Every entry, from the first line to the last, should be output exactly.
···
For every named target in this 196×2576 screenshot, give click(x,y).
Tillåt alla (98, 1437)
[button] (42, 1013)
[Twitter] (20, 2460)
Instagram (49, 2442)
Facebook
···
Final answer ->
For every named target in this 196×2576 screenshot, give click(x,y).
Tillåt alla (98, 1437)
[button] (42, 1013)
[Twitter] (20, 2460)
Instagram (49, 2442)
Facebook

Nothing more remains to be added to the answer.